I learned about the guidelines from a presentation delivered by Kurt Hegmann MD MPH, Professor at the University of Utah and Chair of the Occ Med Division at the University of Utah’s Compensable Disabilty Forum.  In his spare time, Kurt is also responsible for ACOEM’s guidelines as the Editor-in-Chief, a role he’s filled for eight years.

Affable and engaging, Dr Hegmann walked the audience through the development process (quite rigorous, involving 26 professionals with NO conflicts of interest using the Institute of Medicine methodology), the research and (960) references behind the guidelines and the ranking/categorization of individual guidelines.

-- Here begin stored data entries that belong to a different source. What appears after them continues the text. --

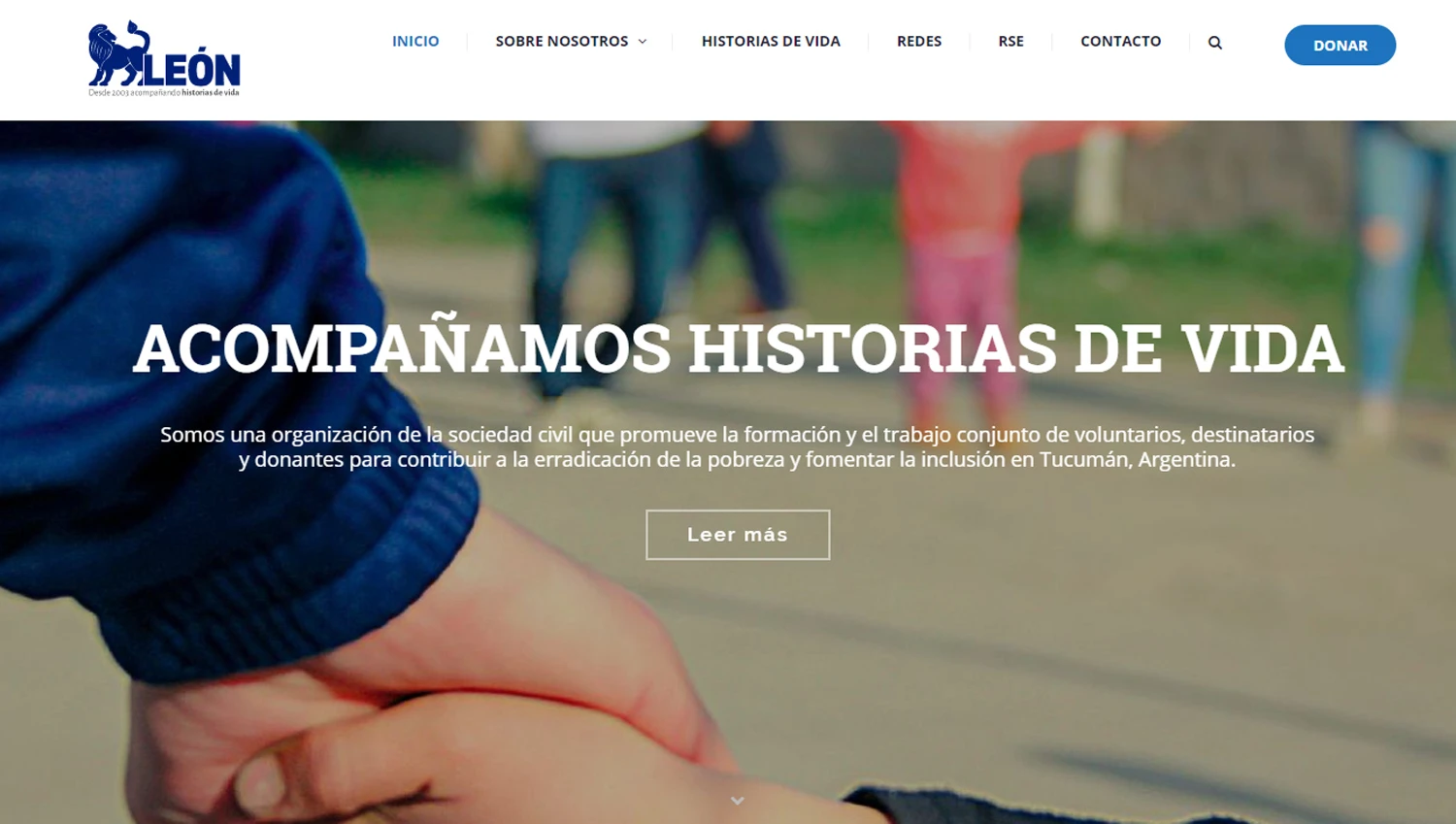Open the HISTORIAS DE VIDA page
Screen dimensions: 1456x824
771,41
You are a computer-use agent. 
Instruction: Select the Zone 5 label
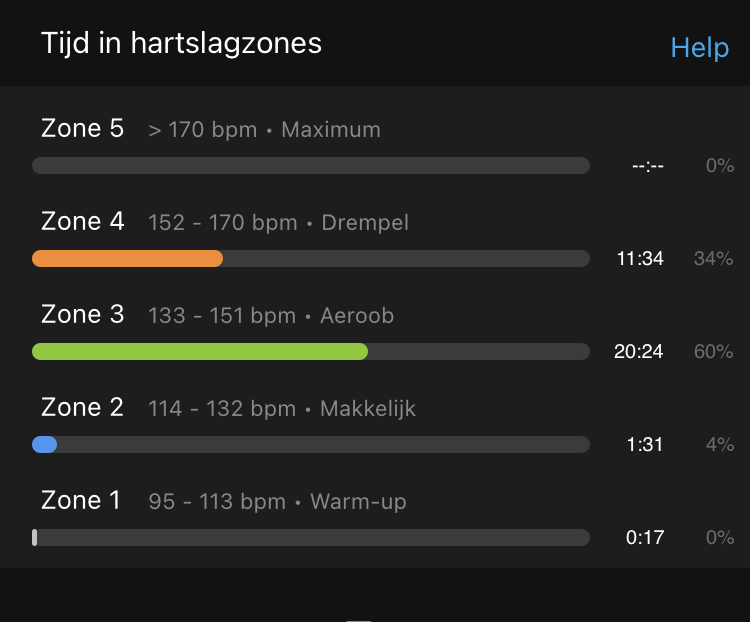tap(82, 128)
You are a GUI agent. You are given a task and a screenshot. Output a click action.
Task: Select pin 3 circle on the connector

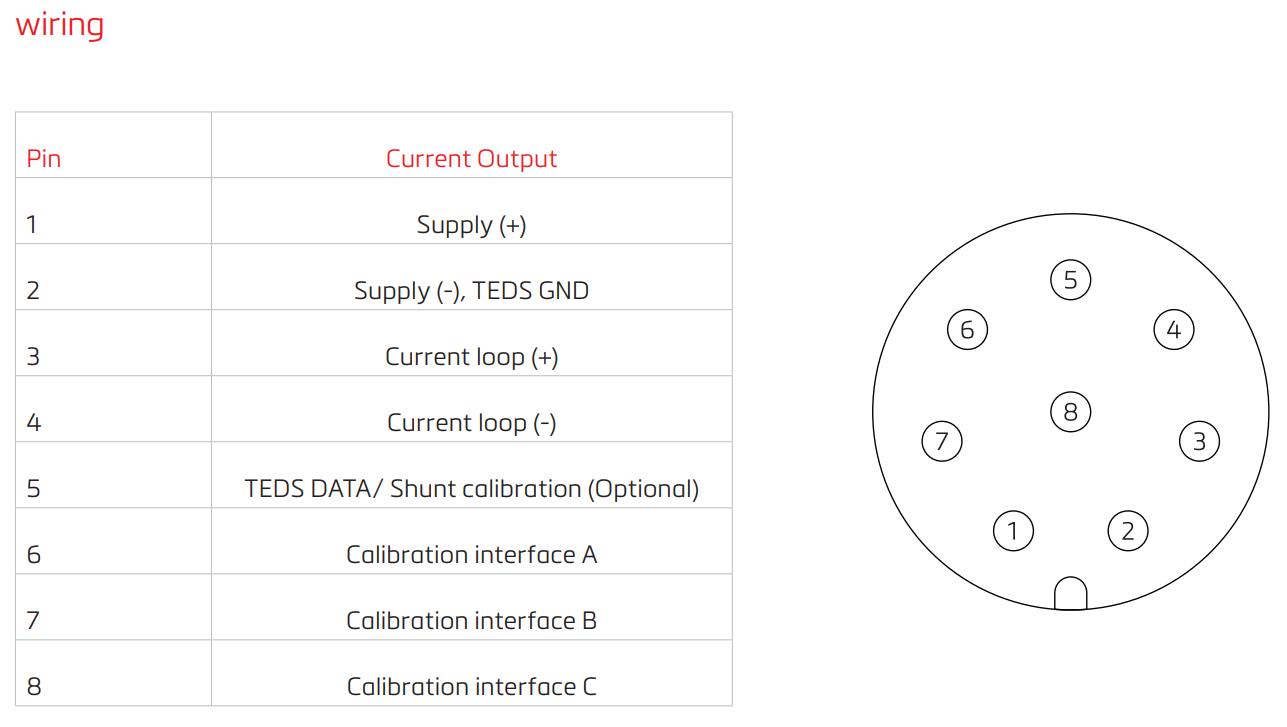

Here are a couple of takeaways.

  • Of the 220 pages, the vast majority are tables of evidence – some practitioners may peruse them, but most will focus on the couple dozen pages specific to individual treatments
  • The guidelines address acute and chronic treatment, with chronic defined as > 3 months
  • The detail, specificity, and depth of research and their application to guidelines are impressive indeed.  What these guidelines add to our understanding of what works, why, and what doesn’t is impressive by itself; how they blow apart pre-conceived notions of “appropriate” care and challenge long-held conventional wisdom was – at least for me – rather jarring.

    For example;

  • Other guidelines say it is Ok to be on safety sensitive jobs and take opioids – that is NOT supported by the research
  • The researchers found NO link between opioids and improved function – studies that show there is a link almost always use self-reported data.
  • No trials indicate opioids are superior for acute pain than NSAIDs.
  • The MAXIMUM dosage recommended is 50 MEDs (morphine equivalent dosage), significantly lower than most guidelines which use 100-120.  The reason is the research – there is a much lower risk at this level, with the data indicating a sharply higher risk profile for higher dosage.
  • Drug testing is recommended with a baseline and random tests 2-4x a year; the higher the dosage – more screening
  • Pain rating scales are all but useless as data points as lots of patients indicate their pain is a 10 and yet are working full time.  This is not possible, and indicates the uselessness of subjective ratings/scores/data.

Are they perfect?  No.  But that’s due to the lack of research on specific issues, and not to the diligence and perseverance of the developers.  If the research is solid, it is in the guidelines.

What does this mean for you?

A lot of confidence in the guidelines, and hope that we can begin to gain control of the epidemic of opioid overprescribing.